When P(x) is divided by (x - a), the remainder is P(a) This is the Remainder Theorem. Use it to find a remainder quickly without performing the full division.
Definitions
- Polynomial
- An algebraic expression consisting of variables and coefficients, involving only the operations of addition, subtraction, multiplication, and non-negative integer exponents of variables. For example, 5x⁴ - 2x² + 9.
- Root
- A value of the variable that makes a polynomial equal to zero. If 'a' is a root of P(x), then P(a) = 0. This is also called a 'zero' of the polynomial.
- Factor
- A polynomial that divides another polynomial exactly, with a remainder of zero.
Worked example
The polynomial P(x) = x³ + kx² + 7x - 10 has a factor of (x - 2). When P(x) is divided by (x + 3), what is the remainder?
- 1
First, use the Factor Theorem to find the value of k.
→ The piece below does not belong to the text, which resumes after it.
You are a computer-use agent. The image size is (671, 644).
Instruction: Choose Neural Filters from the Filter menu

Since (x - 2) is a factor, we know that P(2) = 0.
- 2
Substitute x = 2 into the polynomial:
(2)³ + k(2)² + 7(2) - 10 = 0.
- 3
Simplify and solve for k:
8 + 4k + 14 - 10 = 0 ⇒ 4k + 12 = 0 ⇒ k = -3.
- 4
Now we have the full polynomial:
P(x) = x³ - 3x² + 7x - 10 - 5
To find the remainder when P(x) is divided by (x + 3), use the Remainder Theorem.
The remainder is P(-3).
- 6
Calculate P(-3):
(-3)³ - 3(-3)² + 7(-3) - 10 = -27 - 3(9) - 21 - 10.
- 7
Complete the arithmetic:
-27 - 27 - 21 - 10 = -85.
Answer: -85
Common mistakes
- ×Sign errors in the theorems: A common mistake is mixing up (x - a) and (x + a). Remember, if the factor is (x - a), you test P(a). If the divisor is (x + a), you find the remainder by calculating P(-a).
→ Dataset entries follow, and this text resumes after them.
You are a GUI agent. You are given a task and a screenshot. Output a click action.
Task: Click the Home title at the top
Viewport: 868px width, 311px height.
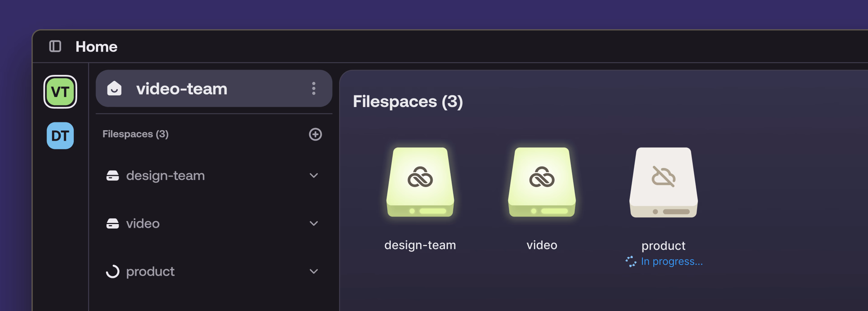tap(97, 46)
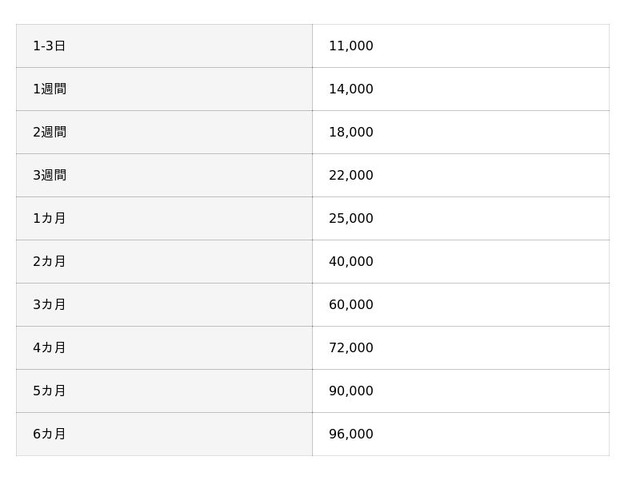Click the 4カ月 row label
The height and width of the screenshot is (480, 640).
[50, 348]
- ×Errors with negative numbers: When substituting a negative value like -2 into a polynomial, be careful with signs. For example, (-2)³ is -8, but -3(-2)² is -3(4) = -12. A slip here will derail the entire question.
- ×Subtraction in long division: When performing long division, you subtract an entire line of terms. A frequent error is mishandling the signs, e.g., (5x) - (-2x) becomes 3x instead of the correct 7x. Always think 'change the signs and add'.
No-calculator tips
- ✓Rational Root Theorem shortcut: To find an integer root for a polynomial, only test integer factors of the constant term. For x³ + 2x² - 5x - 6, you only need to test ±1, ±2, ±3, and ±6, not other numbers like 4 or 5.
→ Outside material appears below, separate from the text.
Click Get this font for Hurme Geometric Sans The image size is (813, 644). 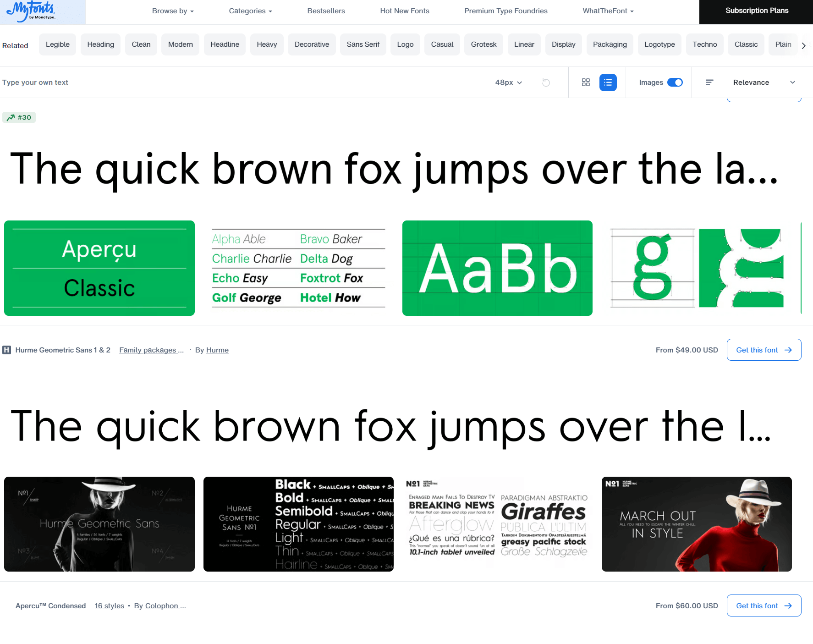(764, 350)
- ✓Quickly check for factor (x - 1): To test if (x - 1) is a factor, simply add up all the coefficients of the polynomial. If the sum is zero, then (x - 1) is a factor. For x³ - 2x² - 5x + 6, the sum is 1 - 2 - 5 + 6 = 0, so (x-1) is a factor.
- ✓Factor check by inspection: Once you have one linear factor (e.g., x-2) and have divided to get a quadratic (e.g., ax²+bx+c), do a quick mental check. The constant term of the linear factor (-2) times the constant of the quadratic (c) must equal the constant of the original cubic.